INPUT DATA:
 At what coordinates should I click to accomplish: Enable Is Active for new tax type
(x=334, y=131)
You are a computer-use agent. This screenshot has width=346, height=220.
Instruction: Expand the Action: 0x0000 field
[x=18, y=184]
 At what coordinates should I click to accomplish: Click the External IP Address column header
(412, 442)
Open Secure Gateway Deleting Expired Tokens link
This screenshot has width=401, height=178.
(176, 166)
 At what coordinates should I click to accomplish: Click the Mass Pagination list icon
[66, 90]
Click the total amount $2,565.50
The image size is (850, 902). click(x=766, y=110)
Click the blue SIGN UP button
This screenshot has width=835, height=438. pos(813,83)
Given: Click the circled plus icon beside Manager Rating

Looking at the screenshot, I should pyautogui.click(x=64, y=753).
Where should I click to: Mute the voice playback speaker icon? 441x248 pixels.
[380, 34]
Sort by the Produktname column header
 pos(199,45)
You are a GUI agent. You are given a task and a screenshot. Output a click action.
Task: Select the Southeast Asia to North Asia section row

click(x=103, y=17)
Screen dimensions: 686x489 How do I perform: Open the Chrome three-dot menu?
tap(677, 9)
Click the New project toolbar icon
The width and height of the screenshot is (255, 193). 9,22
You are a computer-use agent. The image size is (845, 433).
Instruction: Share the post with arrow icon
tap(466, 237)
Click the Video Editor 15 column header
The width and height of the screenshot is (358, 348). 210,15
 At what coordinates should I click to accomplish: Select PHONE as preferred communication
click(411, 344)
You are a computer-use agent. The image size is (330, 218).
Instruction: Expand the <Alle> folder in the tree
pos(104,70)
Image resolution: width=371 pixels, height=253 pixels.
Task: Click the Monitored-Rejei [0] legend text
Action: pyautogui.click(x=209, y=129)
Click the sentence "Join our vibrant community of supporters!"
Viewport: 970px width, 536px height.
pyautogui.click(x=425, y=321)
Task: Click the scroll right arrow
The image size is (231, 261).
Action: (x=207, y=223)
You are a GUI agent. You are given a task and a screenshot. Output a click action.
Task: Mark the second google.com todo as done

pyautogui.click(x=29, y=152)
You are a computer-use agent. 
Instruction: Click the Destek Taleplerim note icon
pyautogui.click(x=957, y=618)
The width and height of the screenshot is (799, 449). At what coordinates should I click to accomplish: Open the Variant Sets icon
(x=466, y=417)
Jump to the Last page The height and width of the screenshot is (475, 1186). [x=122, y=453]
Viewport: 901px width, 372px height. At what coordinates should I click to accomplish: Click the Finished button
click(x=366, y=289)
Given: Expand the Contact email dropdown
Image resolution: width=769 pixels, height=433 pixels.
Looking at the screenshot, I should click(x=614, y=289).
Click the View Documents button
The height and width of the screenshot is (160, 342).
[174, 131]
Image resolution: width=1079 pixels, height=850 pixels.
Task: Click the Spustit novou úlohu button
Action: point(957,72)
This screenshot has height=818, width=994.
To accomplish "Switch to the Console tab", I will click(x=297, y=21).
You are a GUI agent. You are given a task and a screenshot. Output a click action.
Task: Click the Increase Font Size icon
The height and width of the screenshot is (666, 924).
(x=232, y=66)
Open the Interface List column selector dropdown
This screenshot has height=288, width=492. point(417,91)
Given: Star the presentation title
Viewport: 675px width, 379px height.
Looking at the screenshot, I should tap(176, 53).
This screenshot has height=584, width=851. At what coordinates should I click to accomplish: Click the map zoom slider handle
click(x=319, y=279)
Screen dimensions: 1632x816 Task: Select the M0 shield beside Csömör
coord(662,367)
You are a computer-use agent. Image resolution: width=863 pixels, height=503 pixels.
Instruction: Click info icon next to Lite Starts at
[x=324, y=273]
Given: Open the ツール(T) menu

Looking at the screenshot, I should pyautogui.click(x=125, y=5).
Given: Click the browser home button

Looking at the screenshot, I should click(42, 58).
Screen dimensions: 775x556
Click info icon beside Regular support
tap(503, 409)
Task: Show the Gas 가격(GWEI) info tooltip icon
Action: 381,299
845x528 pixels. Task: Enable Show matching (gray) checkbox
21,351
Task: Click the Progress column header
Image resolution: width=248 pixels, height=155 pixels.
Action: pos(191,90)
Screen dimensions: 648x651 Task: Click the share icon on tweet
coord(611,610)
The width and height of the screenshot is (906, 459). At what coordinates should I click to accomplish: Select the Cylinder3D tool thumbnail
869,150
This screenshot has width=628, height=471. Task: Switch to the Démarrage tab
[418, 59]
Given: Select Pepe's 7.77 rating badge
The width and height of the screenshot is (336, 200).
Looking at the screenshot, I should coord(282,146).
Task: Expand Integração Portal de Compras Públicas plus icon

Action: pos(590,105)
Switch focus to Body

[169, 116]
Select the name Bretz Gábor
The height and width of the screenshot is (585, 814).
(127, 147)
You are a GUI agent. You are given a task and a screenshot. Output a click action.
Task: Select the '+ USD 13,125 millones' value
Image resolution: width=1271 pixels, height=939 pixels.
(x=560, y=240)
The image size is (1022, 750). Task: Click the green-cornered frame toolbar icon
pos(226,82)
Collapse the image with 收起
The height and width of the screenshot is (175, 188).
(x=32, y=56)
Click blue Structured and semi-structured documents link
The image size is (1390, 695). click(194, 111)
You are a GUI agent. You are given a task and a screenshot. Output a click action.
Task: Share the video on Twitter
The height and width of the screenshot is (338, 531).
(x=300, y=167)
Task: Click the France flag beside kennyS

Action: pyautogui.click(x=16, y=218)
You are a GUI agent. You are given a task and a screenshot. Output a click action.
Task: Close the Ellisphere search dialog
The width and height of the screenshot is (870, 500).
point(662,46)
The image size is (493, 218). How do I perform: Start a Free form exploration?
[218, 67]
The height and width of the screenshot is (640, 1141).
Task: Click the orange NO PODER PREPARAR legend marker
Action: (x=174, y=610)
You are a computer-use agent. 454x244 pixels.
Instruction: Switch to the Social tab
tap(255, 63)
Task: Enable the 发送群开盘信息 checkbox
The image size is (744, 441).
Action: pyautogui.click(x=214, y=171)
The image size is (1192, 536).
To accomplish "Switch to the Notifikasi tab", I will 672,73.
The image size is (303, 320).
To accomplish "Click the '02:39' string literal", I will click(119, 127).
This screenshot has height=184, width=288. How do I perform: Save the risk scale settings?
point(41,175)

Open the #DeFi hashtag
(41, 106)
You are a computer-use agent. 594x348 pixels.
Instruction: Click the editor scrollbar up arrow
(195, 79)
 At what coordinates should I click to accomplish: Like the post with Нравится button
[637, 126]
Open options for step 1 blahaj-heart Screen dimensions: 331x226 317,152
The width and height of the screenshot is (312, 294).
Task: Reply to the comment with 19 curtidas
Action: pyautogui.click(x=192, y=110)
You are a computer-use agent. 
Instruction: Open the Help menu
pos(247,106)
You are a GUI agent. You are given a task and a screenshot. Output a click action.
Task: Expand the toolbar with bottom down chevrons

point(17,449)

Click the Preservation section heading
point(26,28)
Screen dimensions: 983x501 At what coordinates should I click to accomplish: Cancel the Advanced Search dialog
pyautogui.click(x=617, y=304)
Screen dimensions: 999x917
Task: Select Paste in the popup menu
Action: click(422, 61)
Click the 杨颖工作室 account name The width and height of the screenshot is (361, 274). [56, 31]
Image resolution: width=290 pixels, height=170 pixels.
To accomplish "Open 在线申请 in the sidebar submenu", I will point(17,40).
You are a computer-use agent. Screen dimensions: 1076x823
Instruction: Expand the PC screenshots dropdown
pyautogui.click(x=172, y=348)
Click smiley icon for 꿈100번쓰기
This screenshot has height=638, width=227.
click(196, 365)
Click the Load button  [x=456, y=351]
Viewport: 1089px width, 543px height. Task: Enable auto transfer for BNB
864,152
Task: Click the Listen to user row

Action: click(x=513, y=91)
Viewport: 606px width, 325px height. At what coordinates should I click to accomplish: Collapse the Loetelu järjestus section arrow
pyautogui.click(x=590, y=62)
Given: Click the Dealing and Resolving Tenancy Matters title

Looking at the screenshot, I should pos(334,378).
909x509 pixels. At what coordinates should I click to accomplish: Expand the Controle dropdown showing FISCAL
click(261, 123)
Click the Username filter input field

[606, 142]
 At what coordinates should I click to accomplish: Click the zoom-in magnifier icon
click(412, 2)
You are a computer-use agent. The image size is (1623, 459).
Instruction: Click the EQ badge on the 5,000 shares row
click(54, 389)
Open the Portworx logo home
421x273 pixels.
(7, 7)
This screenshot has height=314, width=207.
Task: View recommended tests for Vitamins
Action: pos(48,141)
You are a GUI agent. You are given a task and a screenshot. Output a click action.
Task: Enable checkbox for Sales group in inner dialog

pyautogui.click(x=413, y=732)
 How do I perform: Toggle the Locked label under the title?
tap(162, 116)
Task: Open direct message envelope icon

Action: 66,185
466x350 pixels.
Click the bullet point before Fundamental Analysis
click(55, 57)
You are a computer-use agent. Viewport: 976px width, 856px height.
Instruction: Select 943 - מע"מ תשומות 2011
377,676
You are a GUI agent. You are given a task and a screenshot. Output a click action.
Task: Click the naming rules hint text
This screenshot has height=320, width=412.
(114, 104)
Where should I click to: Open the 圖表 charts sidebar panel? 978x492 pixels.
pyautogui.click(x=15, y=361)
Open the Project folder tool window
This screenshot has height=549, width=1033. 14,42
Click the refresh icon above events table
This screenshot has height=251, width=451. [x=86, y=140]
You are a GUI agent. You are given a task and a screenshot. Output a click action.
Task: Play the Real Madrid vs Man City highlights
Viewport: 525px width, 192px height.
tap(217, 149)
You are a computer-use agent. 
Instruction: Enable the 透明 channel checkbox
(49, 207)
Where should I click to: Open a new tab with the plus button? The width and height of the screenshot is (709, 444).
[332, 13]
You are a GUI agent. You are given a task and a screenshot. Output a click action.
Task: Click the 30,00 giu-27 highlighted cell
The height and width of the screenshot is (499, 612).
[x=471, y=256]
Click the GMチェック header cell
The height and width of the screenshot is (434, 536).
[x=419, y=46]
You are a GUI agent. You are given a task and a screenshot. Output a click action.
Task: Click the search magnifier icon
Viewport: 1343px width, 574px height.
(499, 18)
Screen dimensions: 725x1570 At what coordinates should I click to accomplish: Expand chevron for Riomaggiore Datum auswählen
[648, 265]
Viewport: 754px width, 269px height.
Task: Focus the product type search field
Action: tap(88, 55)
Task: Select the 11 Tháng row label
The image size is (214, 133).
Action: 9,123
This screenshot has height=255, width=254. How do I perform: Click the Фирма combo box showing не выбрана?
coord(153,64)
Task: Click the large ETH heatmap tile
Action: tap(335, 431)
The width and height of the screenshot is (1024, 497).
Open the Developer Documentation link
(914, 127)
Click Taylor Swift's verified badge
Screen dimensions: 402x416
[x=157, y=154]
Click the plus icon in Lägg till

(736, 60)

ACTIVITY:
From the records above, copy only the lines starting with the line that holds "Screen dimensions: 775x556" and going on through the line that holds "Task: Click the Progress column header", exactly as written.

WRITTEN RESPONSE:
Screen dimensions: 775x556
Click info icon beside Regular support
tap(503, 409)
Task: Show the Gas 가격(GWEI) info tooltip icon
Action: 381,299
845x528 pixels. Task: Enable Show matching (gray) checkbox
21,351
Task: Click the Progress column header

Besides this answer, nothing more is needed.